De cómo gestione el tiempo un taller, de cómo sea capaz de optimizar el trabajo, conseguirá, en consecuencia, una mejor atención al cliente, una mayor productividad y reducirá notablemente el estrés y la sobrecarga. Pero, ¿cómo se puede optimizar el tiempo en un taller de reparación? Desde el Grupo Serca ofrecen tres consejos para conseguirlo.

Llevar al día la agenda de citas y de trabajo

Lo peor que le se puede hacer a un cliente es facilitarle la entrada de su vehículo sin saber cuándo va a poder recogerlo.
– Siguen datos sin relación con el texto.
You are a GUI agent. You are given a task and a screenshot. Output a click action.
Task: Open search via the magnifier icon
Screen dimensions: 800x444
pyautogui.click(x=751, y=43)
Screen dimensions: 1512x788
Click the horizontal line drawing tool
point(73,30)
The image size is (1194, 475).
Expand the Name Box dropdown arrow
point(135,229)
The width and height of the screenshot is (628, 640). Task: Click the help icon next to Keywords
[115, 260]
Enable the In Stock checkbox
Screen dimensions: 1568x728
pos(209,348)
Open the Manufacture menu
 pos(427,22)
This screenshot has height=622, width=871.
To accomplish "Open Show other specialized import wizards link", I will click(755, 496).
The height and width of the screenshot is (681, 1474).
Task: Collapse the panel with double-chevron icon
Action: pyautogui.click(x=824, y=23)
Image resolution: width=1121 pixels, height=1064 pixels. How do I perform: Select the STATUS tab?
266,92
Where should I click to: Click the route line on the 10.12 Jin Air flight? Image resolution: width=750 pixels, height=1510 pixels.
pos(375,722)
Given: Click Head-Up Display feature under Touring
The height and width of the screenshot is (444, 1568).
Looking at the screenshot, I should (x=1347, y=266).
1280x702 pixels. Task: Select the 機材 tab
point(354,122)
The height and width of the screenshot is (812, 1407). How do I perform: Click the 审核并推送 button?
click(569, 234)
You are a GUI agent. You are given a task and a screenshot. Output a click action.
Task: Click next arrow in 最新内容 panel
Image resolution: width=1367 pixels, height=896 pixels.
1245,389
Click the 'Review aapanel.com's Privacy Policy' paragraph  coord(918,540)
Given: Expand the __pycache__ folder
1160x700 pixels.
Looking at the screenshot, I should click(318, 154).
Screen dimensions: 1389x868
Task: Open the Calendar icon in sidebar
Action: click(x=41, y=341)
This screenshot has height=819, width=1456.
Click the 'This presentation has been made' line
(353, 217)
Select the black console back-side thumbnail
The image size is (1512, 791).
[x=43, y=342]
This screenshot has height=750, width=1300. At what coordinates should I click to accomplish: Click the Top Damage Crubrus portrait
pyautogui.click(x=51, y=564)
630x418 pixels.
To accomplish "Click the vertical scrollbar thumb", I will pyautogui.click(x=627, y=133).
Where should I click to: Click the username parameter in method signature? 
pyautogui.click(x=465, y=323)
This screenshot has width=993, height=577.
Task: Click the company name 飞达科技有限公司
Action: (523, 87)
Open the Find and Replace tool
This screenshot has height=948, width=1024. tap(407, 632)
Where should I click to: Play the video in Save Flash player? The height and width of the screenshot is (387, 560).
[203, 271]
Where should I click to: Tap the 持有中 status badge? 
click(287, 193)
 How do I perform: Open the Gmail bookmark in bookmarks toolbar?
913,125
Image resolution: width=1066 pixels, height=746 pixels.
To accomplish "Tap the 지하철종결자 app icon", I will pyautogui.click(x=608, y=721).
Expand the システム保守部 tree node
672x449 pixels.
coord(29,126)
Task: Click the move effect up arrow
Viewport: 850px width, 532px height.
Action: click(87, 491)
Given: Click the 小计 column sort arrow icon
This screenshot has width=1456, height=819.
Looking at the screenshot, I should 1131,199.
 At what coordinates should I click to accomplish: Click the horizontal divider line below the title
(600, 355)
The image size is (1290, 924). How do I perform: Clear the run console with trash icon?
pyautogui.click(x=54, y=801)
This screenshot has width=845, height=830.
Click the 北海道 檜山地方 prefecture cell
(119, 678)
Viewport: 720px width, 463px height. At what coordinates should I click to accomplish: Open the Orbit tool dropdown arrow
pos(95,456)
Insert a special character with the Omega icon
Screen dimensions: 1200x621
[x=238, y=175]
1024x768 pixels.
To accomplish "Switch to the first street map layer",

Mucho mejor informarle de los tiempos de ejecución exactos, de cuándo va a poder traer su vehículo para llevárselo en el mismo día o en un plazo razonable, que no atenderlo, darle entrada a su coche en el taller y esperar a que tengamos huecos para poderlo trabajar.

Para ello, hay que llevar una agenda de ejecución de trabajos exacta: nada más comenzar la jornada es necesario saber qué trabajo hay que sacar, qué huecos tiene el taller para atender a nuevos clientes y cuántas citas se pueden abarcar sin saturar de trabajo a la plantilla ni producir esperas innecesarias.

Informatizar la gestión

Por agenda de citas no se debe entender un calendario encuadernado: para no perder ni un segundo en la gestión todo debe estar informatizado y presentado de forma que, a la hora de consultar la agenda, se tengan especificados los tiempos de trabajo y la disponibilidad, así como permitir una conexión con el cliente que no tenga que acudir al taller directamente para realizar consultas sobre su vehículo, pedir cita previa o conocer qué tipos de tareas mecánicas realizamos.

Por otro lado, una buena gestión informatizada del taller no se limita a ofrecer información o dar entrada a las citas en el taller: debe facilitar otras tareas cotidianas como la realización de presupuestos, pedidos a nuestros proveedores habituales, información técnica, etc.

Determinar la cadena de trabajo

Cada miembro de la plantilla del taller debe saber cuál es su labor diaria, cuánto tiempo dispone para ello y la carga de trabajo que tiene asignada. El mecánico multitarea resulta eficaz y resolutivo, por lo que no está de más no prescindir de él, pero hay que tender hacia la especialización de cada uno de los miembros, recibiendo formación técnica y de gestión constante.

Los procesos de cómo atender y recibir a cada cliente deben ser fluidos: primero, gestionar la cita, los tiempos de espera y el presupuesto de los servicios, a la par que se realiza una diagnosis del vehículo que acabe por marcar los trabajos posteriores. Para esto último es muy importante la coordinación entre todos los implicados, ya que lo óptimo es que todo el taller y la plantilla estén preparados para que cuando se acabe una tarea, se pueda iniciar la siguiente.